Select "The Notorious Jumping Frog of Calaveras County," "An Occurrence at Owl Creek Bridge," OR "The Gift of the Magi," and perform ONE of the following activities upon it:

  1. Outline a central conflict of the plot, identify the climax, and identify who wins and who loses OR
  2. Describe and identify the primary setting (setting includes period), and identify the effect the setting has on the outcome of the story OR
  3. List the characters, categorize them as flat or round, identify the protagonist(s) and the antagonist(s), and show why they are necessary for this story OR
  4. Classify the tone of the story and identify its effect upon the reader OR
  5. Classify the point of view and demonstrate why it is the best choice.
Discussion 4

Select one of Poe's stories and perform one of the following activities upon it:

  1. For "The Cask of Amontillado" or "The Fall of the House of Usher," assess the analysis of it by D. H. Lawrence OR Cleanth Brooks and Robert Penn Warren. Do you agree with the critical judgments made? Why or why not? OR
  2. In "The Tell-Tale Heart," does Poe create a "Single effect" as he describes its importance in his essay? If so, does it achieve the effect he claims is important? If not, do the multiple effects damage the readers' perception of the story?
Critical Essay 1

Choose one of the stories from this week’s reading list, and explain how the author uses the plot, the setting, the characterization, the tone/style, and the point of view to create meaning in the theme(s) of the story. Be sure to identify the themes in a Thesis Statement. How do the elements work together to help the author create meaning?

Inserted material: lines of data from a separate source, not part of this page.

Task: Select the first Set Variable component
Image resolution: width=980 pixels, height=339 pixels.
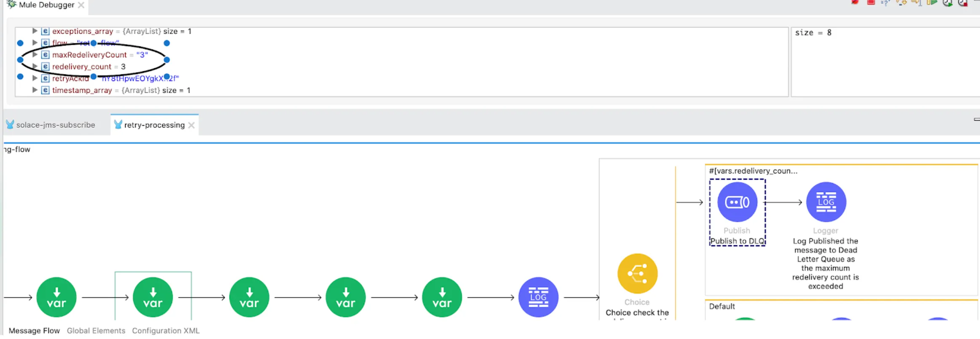Action: click(x=57, y=297)
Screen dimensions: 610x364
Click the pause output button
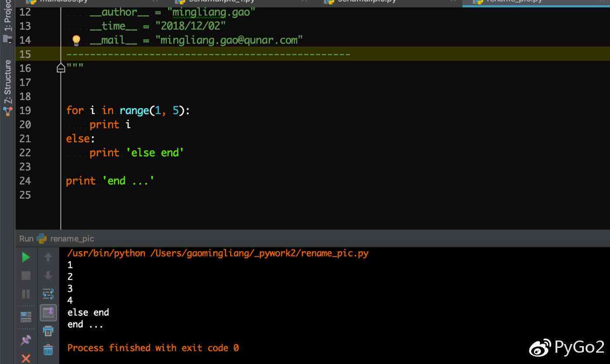26,294
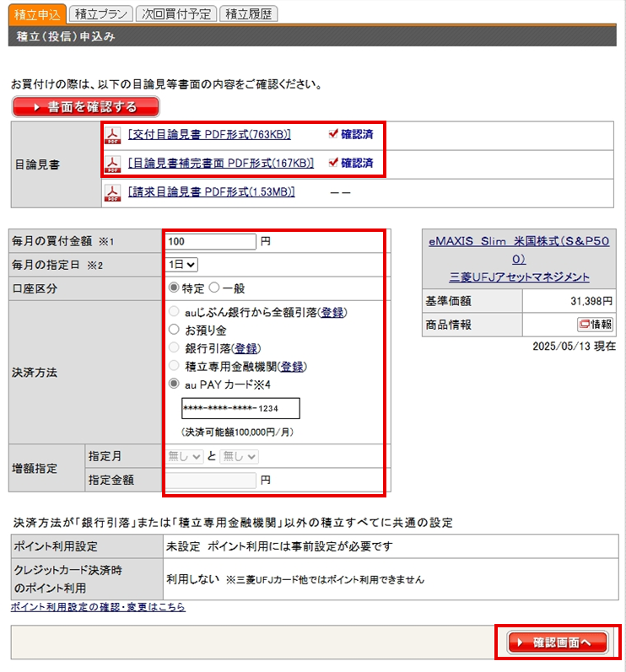Click the 毎月の買付金額 input field
Screen dimensions: 626x672
point(211,242)
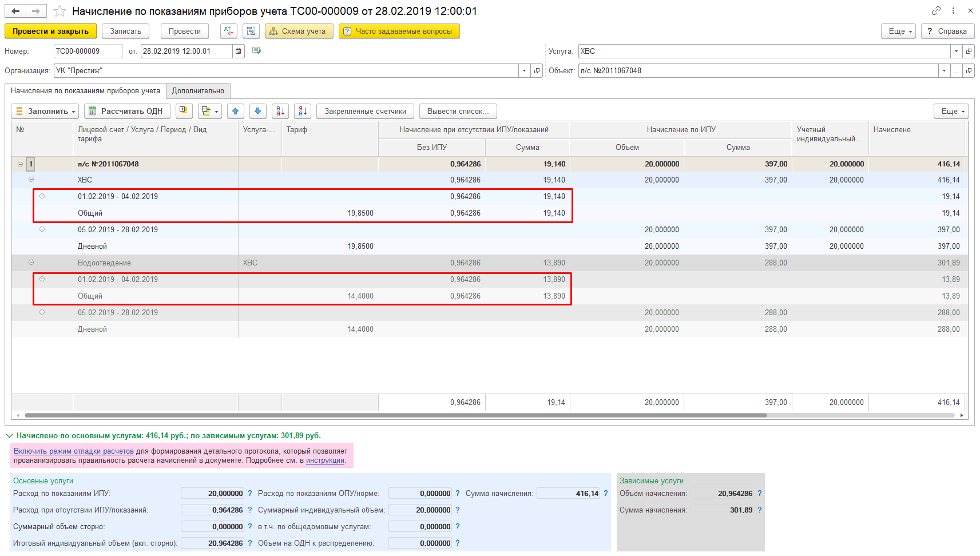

This essay will require analysis. Don’t bother retelling the story: your readers have read it. Instead, take the story apart to see how the pieces interact. Show us cause-and-effect relationships. The causes are the elements and the effects are the issues that the author wishes the readers to think about.

You will need to make frequent references to the story (and perhaps information in other parts of readings) in order to support your thesis. These references will need to be cited and documented. (See the Lecture "On the Citation of Sources" in the Content Area of the class). The references themselves will not be sufficient: you have to draw the connections for us.
Week 3: Examining Elements of Fiction in Non-Traditional Short Fiction
Readings
  • “A Rose for Emily” (454)
  • “The Meaning of ‘A Rose for Emily’” (1424)
  • “The Use of Force” (1352)
  • “The Lottery” (624)
  • “The Morning of June 28, 1948, and ‘The Lottery’” (1443)
  • “The Ones Who Walk Away From Omelas” (1814)
  • “The Scapegoat in Omelas” (1462)
  • “The Kind of Fiction Most Characteristic of Our Times” (1641)
  • “A&P” (1290)
  • “Araby” (675)
Review Instructional Materials
Discussion 5

Select one short story from the reading list, and perform ONE of the following activities upon it:

  1. Outline the central conflict of the plot, identify the climax, and identify who wins and who loses OR
  2. Describe and identify the primary setting (setting includes period), and identify the effect the setting has on the outcome of the story OR
  3. List the characters, categorize them as flat or round, identify the protagonist(s) and the antagonist(s),and show why they are necessary for this story OR
  4. Classify the tone of the story and identify its effect upon the reader OR
  5. Classify the point of view and demonstrate why it is the best choice
Discussion 6

Select one of following stories, and perform one of the following activities upon it:

  1. FOR “A Rose for Emily,” assess Faulkner’s own analysis of the story as related in the interview “The Meaning of ‘A Rose for Emily.’” Do you agree with the critical judgments made? Why or why not? OR
  2. FOR “The Ones Who Walk Away From Omelas”: assess the value of LeGuin’s description of its origins in “The Scapegoat in Omelas.” Do we need to know the ideas that triggered the story’s writing in order to understand the story itself?
  3. FOR “The Lottery” and “The Use of Force,” assess the following claim: It is acceptable that both Mathilda and Tessie are sacrificed for the good of their communities, for the ends justify the means. Examine the claim in light of each story.
Critical Essay 2

Choose ONE of the following story pairs:

  • “Araby” and “A&P”
    • Common Theme: Coming of Age
  • “The Lottery” and “The Ones Who Walk Away From Omelas”
    • Common Theme: The willingness of a society to sacrifice the individual to the common good

Then, select ONE element of fiction to analyze in the pair: Plot (Conflict), Characterization, Setting, Point of View, Style/Tone. Compare OR Contrast how that element is used to create the theme of the stories. Do the authors employ the element in the same way or in differing ways to create meaning?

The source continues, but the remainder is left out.